I just finished reading an editorial from Capital Press “Food safety comes from market.”  The opinion writer opined:

But Seattle attorney Bill Marler, a veteran litigator of damage suits over foodborne illness incidents, had some of the trappings of the Spanish dreamer and idealist Don Quixote as he traveled to Washington, D.C., to try and pry a food safety reform bill, HR 2749, out of the U.S. Senate Committee on Health, Education, Labor and Pensions. It’s reported that part of Marler’s Capitol Hill visit included passing out T-shirts that said, "Put a Trial Lawyer Out of Business: Pass Meaningful Food Safety Legislation Before Thanksgiving."

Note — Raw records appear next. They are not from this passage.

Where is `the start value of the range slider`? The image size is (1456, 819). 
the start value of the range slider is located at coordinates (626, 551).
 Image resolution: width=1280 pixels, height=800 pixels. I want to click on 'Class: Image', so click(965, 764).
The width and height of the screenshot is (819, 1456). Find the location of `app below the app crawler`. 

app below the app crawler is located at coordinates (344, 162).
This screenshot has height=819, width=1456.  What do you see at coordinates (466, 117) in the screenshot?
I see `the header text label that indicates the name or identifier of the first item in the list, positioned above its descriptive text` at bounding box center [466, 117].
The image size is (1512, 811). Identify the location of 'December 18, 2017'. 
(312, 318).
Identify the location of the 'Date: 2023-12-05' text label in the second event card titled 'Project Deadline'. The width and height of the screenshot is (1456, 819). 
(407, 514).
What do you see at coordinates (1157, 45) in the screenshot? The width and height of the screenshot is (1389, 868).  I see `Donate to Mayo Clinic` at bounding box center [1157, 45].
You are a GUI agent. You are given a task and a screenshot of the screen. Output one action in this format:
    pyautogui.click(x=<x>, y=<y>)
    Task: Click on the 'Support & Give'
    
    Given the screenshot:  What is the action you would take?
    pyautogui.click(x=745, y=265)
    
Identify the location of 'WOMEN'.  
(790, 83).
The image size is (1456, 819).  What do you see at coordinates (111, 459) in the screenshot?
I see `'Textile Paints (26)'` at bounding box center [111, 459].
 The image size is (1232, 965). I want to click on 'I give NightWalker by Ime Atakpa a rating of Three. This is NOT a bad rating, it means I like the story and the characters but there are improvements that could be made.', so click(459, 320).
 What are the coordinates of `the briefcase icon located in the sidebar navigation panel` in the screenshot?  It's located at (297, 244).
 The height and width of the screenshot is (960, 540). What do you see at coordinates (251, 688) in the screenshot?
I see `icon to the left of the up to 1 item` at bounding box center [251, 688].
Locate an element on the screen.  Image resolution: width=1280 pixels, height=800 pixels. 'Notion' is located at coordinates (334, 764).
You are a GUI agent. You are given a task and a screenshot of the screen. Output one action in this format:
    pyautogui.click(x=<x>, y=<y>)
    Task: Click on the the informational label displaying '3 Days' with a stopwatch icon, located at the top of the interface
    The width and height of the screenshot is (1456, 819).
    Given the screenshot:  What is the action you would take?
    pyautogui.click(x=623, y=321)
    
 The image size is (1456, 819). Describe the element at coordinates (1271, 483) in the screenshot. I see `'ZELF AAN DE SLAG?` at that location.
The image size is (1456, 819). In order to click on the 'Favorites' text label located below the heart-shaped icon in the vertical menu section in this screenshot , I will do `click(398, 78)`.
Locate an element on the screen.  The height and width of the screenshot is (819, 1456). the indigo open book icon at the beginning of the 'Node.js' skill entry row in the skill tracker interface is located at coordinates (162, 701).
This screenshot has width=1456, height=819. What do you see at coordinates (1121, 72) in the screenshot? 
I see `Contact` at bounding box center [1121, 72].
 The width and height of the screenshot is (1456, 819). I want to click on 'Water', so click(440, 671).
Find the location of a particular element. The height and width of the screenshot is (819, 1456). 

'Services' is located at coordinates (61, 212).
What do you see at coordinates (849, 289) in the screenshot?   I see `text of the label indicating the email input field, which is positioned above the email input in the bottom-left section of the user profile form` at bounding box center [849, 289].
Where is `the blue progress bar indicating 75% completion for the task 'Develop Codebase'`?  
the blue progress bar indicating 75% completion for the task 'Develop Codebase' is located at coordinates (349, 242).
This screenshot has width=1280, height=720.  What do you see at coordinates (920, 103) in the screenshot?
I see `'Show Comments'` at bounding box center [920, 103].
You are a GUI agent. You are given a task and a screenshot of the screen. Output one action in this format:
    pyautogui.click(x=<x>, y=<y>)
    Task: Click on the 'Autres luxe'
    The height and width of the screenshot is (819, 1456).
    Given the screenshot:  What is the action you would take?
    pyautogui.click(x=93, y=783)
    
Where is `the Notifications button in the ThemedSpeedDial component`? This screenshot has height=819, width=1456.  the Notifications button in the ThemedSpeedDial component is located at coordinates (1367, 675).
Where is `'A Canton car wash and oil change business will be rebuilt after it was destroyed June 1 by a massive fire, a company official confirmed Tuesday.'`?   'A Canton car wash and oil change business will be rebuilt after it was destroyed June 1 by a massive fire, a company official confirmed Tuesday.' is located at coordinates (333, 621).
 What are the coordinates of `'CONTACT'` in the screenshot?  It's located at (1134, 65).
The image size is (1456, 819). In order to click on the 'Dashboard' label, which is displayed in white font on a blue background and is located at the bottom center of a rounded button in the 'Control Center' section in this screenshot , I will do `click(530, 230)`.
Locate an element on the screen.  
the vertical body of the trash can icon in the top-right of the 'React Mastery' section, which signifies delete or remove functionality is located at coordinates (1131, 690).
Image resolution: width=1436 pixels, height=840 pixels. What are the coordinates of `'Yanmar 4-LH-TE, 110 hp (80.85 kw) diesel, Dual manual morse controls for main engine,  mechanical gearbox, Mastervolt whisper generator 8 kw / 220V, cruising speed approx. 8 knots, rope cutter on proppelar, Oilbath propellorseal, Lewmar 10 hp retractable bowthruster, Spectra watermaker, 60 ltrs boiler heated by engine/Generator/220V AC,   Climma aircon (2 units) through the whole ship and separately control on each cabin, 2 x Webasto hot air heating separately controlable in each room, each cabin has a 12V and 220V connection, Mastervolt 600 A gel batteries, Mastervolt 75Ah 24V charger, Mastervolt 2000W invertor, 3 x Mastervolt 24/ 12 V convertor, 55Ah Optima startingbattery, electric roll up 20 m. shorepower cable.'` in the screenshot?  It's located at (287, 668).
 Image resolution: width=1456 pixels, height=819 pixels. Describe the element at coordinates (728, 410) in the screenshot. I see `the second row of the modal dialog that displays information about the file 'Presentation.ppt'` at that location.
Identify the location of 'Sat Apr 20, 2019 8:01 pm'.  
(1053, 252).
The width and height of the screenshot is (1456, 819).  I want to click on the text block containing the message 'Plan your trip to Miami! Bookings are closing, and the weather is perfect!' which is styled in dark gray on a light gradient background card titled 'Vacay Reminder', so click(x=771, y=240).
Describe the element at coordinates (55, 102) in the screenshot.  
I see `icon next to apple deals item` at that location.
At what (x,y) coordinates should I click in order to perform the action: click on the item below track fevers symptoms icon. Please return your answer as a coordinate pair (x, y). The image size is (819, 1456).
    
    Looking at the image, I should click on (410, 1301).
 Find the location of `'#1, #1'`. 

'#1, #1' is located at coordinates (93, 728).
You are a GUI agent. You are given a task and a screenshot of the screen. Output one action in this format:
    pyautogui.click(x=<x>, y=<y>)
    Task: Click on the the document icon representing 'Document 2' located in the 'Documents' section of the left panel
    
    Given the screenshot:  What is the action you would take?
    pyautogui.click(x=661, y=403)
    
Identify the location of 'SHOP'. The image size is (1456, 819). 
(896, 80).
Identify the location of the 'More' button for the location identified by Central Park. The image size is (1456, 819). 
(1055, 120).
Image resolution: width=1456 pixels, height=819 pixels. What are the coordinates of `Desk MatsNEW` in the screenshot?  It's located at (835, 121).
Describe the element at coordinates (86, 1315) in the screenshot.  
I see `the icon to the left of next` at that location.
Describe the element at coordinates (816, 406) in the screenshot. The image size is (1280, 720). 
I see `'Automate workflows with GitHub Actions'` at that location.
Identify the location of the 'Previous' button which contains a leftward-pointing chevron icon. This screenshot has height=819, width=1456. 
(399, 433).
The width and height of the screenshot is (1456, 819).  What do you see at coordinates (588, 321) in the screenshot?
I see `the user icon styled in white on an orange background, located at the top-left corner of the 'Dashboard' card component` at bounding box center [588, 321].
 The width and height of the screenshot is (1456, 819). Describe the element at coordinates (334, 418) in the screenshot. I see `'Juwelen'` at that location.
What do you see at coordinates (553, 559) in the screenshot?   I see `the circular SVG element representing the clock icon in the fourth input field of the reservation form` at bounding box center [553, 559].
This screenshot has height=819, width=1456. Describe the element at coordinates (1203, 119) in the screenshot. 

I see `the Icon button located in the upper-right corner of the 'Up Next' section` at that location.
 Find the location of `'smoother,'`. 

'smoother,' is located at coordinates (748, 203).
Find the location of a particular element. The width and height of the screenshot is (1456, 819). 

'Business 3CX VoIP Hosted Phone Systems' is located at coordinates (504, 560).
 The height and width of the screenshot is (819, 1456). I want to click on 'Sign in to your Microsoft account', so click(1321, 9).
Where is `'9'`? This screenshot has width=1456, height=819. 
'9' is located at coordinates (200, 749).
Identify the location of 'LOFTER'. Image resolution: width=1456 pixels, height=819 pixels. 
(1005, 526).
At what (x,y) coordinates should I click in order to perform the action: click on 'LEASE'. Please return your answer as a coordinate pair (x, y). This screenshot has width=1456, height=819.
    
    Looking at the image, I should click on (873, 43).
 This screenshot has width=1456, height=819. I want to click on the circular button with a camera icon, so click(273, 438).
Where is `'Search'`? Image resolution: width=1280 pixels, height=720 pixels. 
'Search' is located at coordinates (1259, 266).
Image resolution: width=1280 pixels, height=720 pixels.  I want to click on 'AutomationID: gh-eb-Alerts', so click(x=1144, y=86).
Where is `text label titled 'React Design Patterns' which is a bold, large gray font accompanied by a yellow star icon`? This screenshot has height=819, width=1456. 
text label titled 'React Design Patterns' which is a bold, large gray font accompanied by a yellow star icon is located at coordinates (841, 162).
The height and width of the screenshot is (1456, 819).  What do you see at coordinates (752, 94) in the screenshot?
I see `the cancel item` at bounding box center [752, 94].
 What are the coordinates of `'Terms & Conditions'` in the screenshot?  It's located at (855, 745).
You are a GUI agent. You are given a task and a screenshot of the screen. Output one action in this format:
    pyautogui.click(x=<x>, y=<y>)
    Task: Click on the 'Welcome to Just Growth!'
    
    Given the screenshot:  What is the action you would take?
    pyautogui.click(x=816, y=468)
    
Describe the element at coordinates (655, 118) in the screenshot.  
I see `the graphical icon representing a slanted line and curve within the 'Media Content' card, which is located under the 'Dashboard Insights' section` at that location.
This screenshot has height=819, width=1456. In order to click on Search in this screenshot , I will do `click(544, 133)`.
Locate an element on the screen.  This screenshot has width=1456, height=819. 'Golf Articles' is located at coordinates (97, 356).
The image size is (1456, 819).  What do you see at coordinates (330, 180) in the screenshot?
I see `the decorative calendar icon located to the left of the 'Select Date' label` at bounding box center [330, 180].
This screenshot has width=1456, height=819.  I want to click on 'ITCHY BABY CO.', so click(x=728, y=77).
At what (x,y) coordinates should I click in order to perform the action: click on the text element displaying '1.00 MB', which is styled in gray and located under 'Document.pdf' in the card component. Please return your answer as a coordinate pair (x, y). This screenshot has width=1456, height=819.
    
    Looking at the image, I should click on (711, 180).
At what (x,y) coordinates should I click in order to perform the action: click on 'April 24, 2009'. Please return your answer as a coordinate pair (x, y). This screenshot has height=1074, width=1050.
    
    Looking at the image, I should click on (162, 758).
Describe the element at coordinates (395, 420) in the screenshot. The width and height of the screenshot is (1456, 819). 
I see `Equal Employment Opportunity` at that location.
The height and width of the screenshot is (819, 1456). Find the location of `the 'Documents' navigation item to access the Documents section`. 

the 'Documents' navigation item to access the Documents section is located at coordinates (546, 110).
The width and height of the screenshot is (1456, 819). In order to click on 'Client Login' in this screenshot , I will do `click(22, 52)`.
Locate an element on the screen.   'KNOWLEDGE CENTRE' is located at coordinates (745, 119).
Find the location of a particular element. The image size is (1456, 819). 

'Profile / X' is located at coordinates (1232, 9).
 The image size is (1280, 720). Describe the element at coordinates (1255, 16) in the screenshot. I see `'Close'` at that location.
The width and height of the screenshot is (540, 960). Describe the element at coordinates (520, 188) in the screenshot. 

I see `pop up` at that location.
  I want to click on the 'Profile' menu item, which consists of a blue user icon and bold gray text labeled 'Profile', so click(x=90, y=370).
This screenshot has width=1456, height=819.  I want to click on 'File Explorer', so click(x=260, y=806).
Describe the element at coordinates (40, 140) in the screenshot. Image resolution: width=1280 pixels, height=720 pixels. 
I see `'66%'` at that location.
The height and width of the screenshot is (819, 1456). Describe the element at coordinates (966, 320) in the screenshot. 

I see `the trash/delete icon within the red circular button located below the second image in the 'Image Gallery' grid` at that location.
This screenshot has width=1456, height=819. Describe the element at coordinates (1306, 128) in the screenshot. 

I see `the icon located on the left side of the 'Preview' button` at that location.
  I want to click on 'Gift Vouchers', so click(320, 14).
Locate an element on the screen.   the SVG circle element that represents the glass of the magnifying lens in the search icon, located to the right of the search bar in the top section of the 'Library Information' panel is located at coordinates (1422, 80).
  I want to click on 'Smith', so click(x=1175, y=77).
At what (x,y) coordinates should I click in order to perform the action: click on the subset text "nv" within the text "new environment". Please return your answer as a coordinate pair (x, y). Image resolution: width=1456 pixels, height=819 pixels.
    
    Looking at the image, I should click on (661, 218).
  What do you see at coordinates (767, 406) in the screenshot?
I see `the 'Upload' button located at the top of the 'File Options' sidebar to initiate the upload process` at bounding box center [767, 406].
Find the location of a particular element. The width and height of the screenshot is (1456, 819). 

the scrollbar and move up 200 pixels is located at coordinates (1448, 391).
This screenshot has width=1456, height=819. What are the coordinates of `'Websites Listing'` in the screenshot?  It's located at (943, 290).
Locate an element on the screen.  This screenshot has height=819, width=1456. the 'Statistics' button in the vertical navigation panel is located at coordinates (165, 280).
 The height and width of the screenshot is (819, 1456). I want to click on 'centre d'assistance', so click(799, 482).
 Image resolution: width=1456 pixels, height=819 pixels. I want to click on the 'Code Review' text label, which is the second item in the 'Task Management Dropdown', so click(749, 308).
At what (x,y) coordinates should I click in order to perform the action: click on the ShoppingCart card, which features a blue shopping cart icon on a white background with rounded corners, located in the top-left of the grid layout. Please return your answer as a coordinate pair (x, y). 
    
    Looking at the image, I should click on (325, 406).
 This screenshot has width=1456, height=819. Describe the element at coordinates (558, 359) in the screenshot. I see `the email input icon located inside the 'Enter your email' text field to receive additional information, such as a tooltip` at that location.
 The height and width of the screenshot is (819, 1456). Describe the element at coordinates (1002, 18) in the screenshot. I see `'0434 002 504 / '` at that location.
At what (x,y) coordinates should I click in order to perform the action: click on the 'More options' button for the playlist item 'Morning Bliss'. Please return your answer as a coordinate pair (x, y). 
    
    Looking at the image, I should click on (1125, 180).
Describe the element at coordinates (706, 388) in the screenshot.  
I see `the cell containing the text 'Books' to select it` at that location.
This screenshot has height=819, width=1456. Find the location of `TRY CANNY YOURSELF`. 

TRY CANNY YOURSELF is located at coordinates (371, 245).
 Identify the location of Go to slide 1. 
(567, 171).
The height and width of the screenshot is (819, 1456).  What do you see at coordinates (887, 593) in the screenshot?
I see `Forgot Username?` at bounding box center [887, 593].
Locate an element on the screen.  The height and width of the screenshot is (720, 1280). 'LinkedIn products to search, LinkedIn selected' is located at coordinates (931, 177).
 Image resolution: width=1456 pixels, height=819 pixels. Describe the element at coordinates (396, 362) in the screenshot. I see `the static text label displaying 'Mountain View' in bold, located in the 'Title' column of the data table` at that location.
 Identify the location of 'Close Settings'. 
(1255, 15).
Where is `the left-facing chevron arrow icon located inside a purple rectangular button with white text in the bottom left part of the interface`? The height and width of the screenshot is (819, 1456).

First, the opinion writer is completely wrong when he or she sated: “It’s [SB 501’s or HR 2749’s] main thrust is to group all food inspection responsibilities — growing, handling and processing — with the Food and Drug Administration, phasing out Department of Agriculture’s Food Safety Inspection Service.” Both the Senate version and the House version have nothing in either of them that do that. Both deal with FDA and FDA only. A single food safety agency has been shelved long ago, and is unlikely to rise from the dead.  Also, since I applied for head of USDA’s FSIS, why would I want to loose that job too?

I do, however, happen to agree with the opinion writer’s main premise that “food safety comes from [the free] market” when the writer “applaud[ed] Costco for putting added testing for E. coli O157:H7 into its contract with Tyson. That’s the marketplace at work, tightening up to keep a known cause of a sometimes fatal foodborne illness from reaching consumers.”

I could not agree with them more. However, those decisions, by Costco or others, are not made without a “Spanish dreamer” aiming a sharp lance and a charging horse directly at their pocketbook.